Contributed by MHC StoryKeeper, Jackie Davis


Photo by Andrea Piacquadio from Pexels

While we are all adjusting to a much different day-to-day routine, we at MHC are here for our community to ensure we all get through this #alonetogether.

Our community of StoryKeepers is needed, now more than ever. Our ability to Be there for other, Listen without judgement, and Protect the stories we are told, make us a valuable part of the new digital community we find ourselves in.

While we can’t always be there in person, there are a variety of ways to check in with our loved ones and make ourselves available to listen. That is why this month, our focus topic is The Art of Long-Distance Listening.

What is Long-Distance Listening?
Long-Distance Listening is a skill used when communicating virtually over long distances when face-to-face communication is not an option. This can be via phone, video chat, or instant messaging. When we talk about being a good listener, a lot of the skills used when practicing this are related to eye contact and body language. When faced with the absence of face-to-face communication, you can modify these best practices for virtual communication.

How to Practice Long-Distance Listening:
1) Provide your undivided attention – When making eye contact is not an option, the intention of the action is the same. Demonstrate that you are making the effort to stay engaged in the conversation by starting out the conversation by saying you need a moment to find a quiet place to listen attentively. Verbalize your commitment to give them your full attention.

2) Good Posture, Good Manners – Having open and inviting posture goes a long way to making the speaker feel comfortable. When you can’t convey your body language, be sure to showcase your welcoming attitude with your words. Wait for the speaker to complete their thoughts before jumping in with your own and reiterate their comments to ensure you are understanding what you heard.
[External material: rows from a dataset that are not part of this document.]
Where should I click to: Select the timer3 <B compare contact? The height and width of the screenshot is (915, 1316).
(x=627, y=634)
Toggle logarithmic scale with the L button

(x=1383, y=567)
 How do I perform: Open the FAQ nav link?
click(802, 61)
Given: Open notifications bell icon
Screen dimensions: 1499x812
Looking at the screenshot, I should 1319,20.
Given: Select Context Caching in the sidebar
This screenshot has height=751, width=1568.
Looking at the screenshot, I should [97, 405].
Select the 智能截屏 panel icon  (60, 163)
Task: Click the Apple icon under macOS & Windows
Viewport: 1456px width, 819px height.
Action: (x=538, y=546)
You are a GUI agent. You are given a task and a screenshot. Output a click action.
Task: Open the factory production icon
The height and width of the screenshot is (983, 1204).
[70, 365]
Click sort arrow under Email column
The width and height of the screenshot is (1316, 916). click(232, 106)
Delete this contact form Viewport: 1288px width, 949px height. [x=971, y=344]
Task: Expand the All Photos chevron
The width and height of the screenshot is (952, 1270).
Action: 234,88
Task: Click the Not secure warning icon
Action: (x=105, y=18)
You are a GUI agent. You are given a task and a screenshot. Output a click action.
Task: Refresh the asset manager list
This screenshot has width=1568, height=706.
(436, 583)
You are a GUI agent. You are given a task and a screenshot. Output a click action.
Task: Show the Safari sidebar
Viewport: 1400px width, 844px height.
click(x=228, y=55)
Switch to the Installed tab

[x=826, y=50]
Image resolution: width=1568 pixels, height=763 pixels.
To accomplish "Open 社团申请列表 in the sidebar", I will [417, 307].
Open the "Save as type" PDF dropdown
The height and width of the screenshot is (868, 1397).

3) “Listen” to Body Language – Just as your posture makes a difference, the speaker’s tells part of their story as well. When you can’t see your speaker, listen to their tone of voice. Speed of speech and volume can give away clues to emotions such as anger, defensiveness, or nervousness. Being aware of emotions and non-verbal cues that show up in a conversation will allow you to adjust your responses and create space for a smoother conversation.

4) The “Golden Ratio” – According to Dr. John Gottman, healthy relationships need to maintain a ratio of 5 positive interpersonal interactions for every 1 negative interaction. Start and end your conversations with positive questions and statements.

Above all of these tips, be sure to treat your long-distance conversations just like your face-to-face ones. Stay engaged in the conversation, be attentive, and keep StoryKeeping!